Stuart Brierly and his lab at the University of Adelaide in Australia participated in the research.
The IBS connection — and why it is not a stretch
IBS is not a parasitic infection. But the signaling pathway the team mapped — tuft cells talking to enterochromaffin cells via Chrm3, producing serotonin that influences gut-brain communication — is not specific to parasites. It is a general feature of how the gut monitors and reports distress. If that pathway is hypersensitive, overactive, or misfiring in the absence of any real threat, it could produce the chronic visceral pain, nausea, and altered appetite that define IBS.
"The pathway we have identified is a communication channel that exists in everyone," Julius said in the UCSF release. "Disruptions in this channel could contribute to conditions like IBS, food intolerances, and chronic visceral pain." He was careful not to claim the science directly translates to a human treatment — this is a mouse study, and the distance from mouse gut to human IBS is long and littered with failures. But the target itself — Chrm3, specifically located in crypt-residing enterochromaffin cells — is now a named, characterized mechanism rather than a black box.
The interest from a drug development standpoint is obvious: Chrm3 is a well-characterized muscarinic receptor with existing pharmacology. Several muscarinic receptor drugs are already on the market or in development, which means the medicinal chemistry path from target to candidate is more tractable than starting from scratch.

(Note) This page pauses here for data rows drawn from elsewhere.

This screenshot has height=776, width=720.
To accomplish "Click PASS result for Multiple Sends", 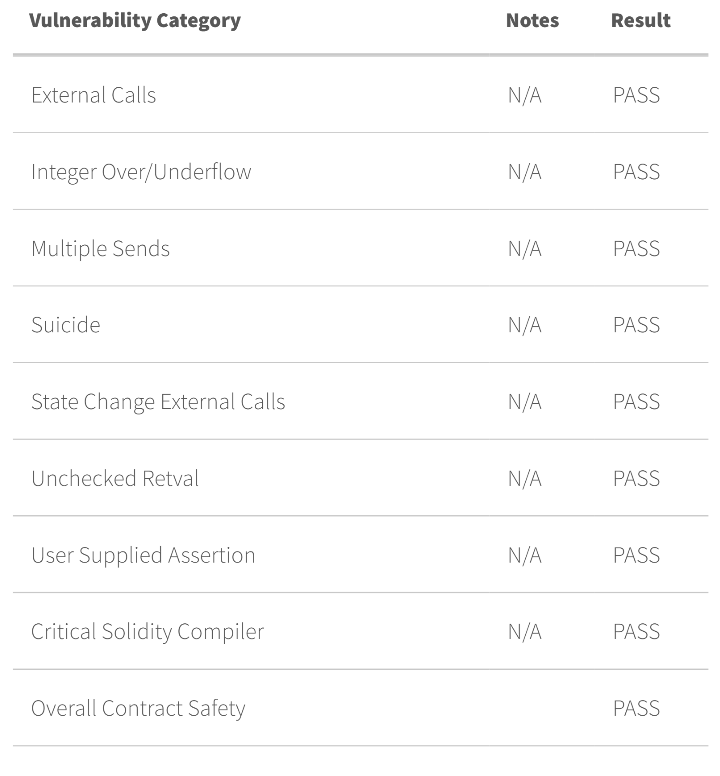I will point(636,248).
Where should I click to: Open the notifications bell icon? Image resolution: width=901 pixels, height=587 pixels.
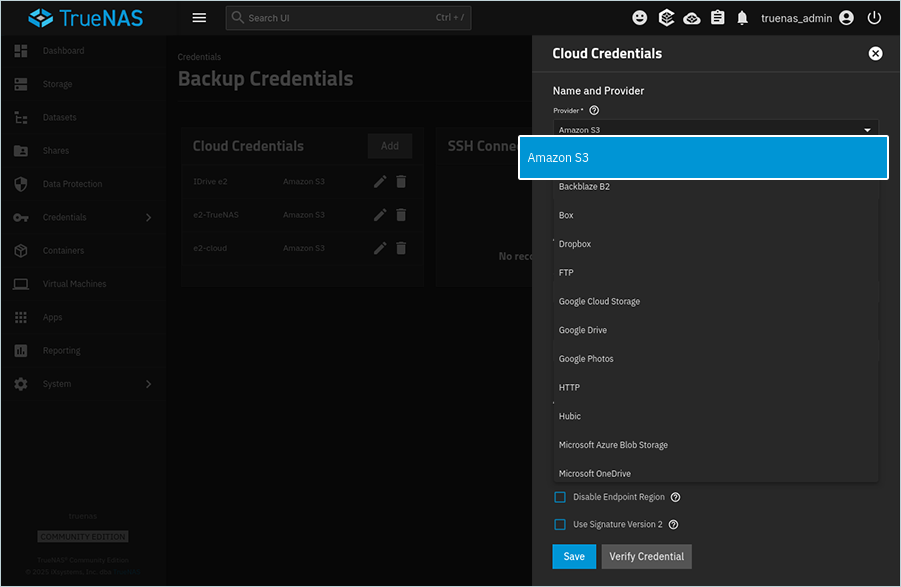742,18
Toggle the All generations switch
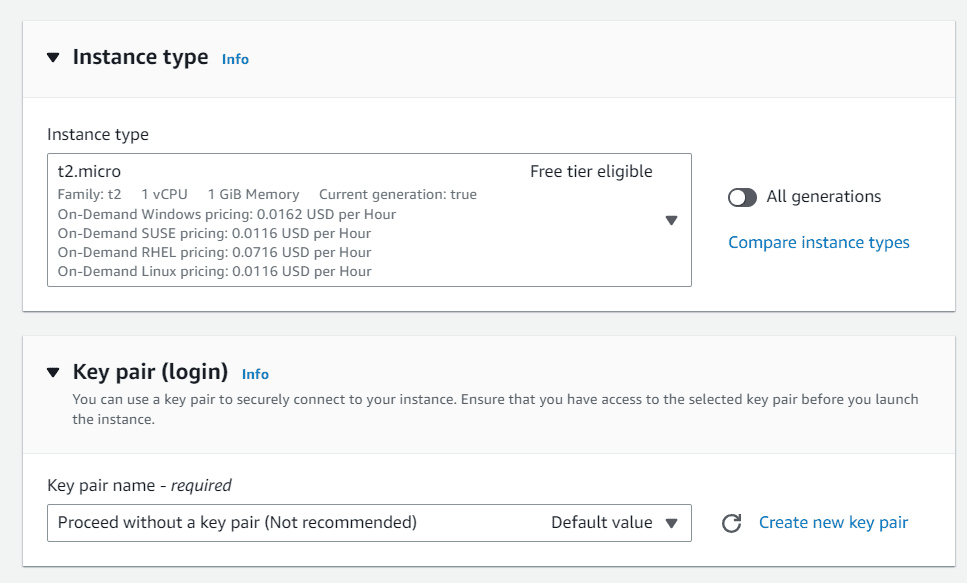This screenshot has width=967, height=583. click(x=742, y=197)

The funding list for the study runs long — NIH, the BRAIN Initiative, the Howard Hughes Medical Institute, the National Natural Science Foundation of China, the New Cornerstone Science Foundation, the XPLORER PRIZE, Australia's NHMRC, the Damon Runyon Cancer Research Foundation, and a Larry L. Hillblom Fellowship all supported the work. That breadth reflects how basic the science is: it is not a pipeline bet, it is a map of an undermapped corner of human physiology.
What to watch next
The obvious next question is whether any lab or company is already working on Chrm3-targeted enteric agents for IBS or related conditions. A muscarinic receptor in the gut is a known object of pharmaceutical interest, but the specific crypt-residing enterochromaffin cell localization adds a precision that was not available before. If someone is already targeting this, they are working with a better address than they had last month.
The deeper bet here is on the tuft cell — a cell type that has gone from curiosity to central player in gut immunology over the past decade. These cells exist throughout the mucosal surfaces of the body. If controlling tuft cell output can modulate the gut-brain axis in the way this paper describes, the scope of potential applications extends beyond IBS to conditions involving visceral hypersensitivity more broadly.
The timing is also worth noting: this is basic science published in March 2026. Even in the most optimistic pharma scenario, a target like Chrm3 in enterochromaffin cells is years from an IND filing, let alone a Phase 2 result that would actually tell you whether the mechanism holds in human IBS patients. The biology is real. The translation is not yet.